SocketAsyncEventArgs is a CPU-load optimization. I'm convinced you can achieve a higher rate of operations per second with it. How significant is the difference to normal APM/TAP async IO? Certainly less than an order of magnitude. Probably between 1.2x and 3x. Last time I benchmarked loopback TCP transaction rate I found that the kernel took about half of the CPU usage. That means your app can get at most 2x faster by being infinitely optimized.

Remember that SocketAsyncEventArgs was added to the BCL in the year 2000 or so when CPUs were far less capable.

Use SocketAsyncEventArgs only when you have evidence that you need it. It causes you to be far less productive. More potential for bugs.

Here's the template that your socket processing loop should look like:

while (ConnectionEstablished()) {
 var someData = await ReadFromSocketAsync(socket);
 await ProcessDataAsync(someData);
}

Very simple code. No callbacks thanks to await.

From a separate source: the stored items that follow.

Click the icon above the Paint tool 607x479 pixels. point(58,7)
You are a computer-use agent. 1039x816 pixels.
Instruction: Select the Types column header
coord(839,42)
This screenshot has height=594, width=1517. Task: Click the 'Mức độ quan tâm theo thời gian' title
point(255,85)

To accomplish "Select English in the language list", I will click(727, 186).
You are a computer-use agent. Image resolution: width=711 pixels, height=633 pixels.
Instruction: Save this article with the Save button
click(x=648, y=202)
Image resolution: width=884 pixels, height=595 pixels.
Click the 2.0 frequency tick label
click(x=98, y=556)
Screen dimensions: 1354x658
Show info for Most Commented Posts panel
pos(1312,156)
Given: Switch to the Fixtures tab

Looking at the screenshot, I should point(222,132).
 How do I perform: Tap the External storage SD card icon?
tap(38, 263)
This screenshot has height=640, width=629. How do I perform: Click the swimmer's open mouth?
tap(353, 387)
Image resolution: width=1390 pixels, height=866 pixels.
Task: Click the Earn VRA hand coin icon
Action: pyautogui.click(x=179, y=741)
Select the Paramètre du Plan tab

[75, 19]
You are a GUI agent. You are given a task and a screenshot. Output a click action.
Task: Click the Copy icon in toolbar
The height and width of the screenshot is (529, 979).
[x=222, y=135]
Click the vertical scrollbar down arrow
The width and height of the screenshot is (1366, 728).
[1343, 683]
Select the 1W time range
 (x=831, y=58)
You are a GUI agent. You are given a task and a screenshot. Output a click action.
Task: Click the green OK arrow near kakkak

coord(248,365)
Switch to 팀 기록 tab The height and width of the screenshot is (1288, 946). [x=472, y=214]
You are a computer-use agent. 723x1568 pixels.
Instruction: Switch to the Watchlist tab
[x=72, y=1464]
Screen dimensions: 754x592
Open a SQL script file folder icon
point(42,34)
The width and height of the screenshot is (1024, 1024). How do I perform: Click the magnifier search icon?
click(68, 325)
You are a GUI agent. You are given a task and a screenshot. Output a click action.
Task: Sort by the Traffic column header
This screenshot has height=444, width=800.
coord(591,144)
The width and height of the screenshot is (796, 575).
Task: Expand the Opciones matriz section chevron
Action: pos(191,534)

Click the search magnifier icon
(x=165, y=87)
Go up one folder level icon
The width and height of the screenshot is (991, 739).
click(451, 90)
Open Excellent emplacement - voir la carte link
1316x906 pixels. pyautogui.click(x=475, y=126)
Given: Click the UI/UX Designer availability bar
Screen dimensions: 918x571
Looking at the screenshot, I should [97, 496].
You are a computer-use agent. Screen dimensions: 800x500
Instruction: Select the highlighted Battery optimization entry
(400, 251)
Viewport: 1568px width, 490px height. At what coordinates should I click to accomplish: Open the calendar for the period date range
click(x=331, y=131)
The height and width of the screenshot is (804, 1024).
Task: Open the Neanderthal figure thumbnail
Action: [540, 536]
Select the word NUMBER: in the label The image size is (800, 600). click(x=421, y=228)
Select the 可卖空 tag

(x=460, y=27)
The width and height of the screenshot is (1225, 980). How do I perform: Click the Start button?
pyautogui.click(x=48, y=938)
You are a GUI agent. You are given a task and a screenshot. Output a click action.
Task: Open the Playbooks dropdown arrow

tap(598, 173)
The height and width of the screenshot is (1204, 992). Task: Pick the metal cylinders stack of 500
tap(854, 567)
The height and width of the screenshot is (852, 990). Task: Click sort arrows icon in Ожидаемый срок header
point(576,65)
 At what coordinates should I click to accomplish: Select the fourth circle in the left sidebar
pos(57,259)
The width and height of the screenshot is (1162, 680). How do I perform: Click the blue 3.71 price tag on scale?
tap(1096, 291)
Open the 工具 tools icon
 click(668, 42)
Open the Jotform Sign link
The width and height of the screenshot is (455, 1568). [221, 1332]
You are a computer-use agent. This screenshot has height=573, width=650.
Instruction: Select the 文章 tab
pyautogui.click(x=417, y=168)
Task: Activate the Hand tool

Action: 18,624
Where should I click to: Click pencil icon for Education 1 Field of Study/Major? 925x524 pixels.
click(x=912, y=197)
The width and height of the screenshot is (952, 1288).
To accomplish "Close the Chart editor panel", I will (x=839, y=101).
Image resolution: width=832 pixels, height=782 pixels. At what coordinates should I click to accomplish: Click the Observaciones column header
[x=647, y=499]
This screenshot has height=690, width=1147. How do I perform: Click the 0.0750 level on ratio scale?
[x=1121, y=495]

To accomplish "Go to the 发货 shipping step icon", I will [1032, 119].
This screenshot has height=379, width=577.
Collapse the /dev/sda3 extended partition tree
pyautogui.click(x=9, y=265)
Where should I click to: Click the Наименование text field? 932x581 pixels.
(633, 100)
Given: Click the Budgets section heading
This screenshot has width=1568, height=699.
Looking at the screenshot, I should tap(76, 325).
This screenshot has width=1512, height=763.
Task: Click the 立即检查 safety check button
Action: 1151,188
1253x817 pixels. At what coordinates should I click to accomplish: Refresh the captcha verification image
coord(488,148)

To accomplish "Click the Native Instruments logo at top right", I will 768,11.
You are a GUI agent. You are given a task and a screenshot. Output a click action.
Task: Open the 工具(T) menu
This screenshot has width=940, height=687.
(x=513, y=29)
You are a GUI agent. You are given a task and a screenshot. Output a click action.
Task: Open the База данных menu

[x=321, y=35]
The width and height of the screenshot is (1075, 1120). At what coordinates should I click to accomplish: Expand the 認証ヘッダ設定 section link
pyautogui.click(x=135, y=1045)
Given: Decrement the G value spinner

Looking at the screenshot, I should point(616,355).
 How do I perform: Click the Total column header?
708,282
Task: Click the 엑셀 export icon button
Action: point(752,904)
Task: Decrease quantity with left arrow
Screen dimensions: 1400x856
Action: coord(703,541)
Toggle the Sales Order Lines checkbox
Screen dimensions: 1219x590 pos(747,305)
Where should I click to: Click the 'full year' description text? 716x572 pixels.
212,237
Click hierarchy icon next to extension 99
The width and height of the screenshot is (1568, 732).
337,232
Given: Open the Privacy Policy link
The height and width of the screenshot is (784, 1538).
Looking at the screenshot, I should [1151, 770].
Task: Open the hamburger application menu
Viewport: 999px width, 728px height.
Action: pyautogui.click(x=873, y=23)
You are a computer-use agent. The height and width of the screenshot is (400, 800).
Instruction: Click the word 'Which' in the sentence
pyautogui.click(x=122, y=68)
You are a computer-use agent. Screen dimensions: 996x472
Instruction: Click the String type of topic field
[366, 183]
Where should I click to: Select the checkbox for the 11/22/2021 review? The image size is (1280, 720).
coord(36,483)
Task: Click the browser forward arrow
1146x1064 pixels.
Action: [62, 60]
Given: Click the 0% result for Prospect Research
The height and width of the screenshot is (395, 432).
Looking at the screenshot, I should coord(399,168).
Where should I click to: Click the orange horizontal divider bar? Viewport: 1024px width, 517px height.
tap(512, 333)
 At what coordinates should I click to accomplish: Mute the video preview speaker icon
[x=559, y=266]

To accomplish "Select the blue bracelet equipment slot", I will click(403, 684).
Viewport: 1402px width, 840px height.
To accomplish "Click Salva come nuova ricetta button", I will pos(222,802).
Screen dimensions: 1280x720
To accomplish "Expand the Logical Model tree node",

In case you are concerned about managed heap fragmentation: Allocate a new byte[1024 * 1024] on startup. When you want to read from a socket read a single byte into some free portion of this buffer. When that single-byte read completes you ask how many bytes are actually there (Socket.Available) and synchronously pull the rest. That way you only pin a single rather small buffer and still can use async IO to wait for data to arrive.

This technique does not require polling. Since Socket.Available can only increase without reading from the socket we do not risk to perform a read that is too small accidentally.

Alternatively, you can combat managed heap fragmentation by allocating few very big buffers and handing out chunks.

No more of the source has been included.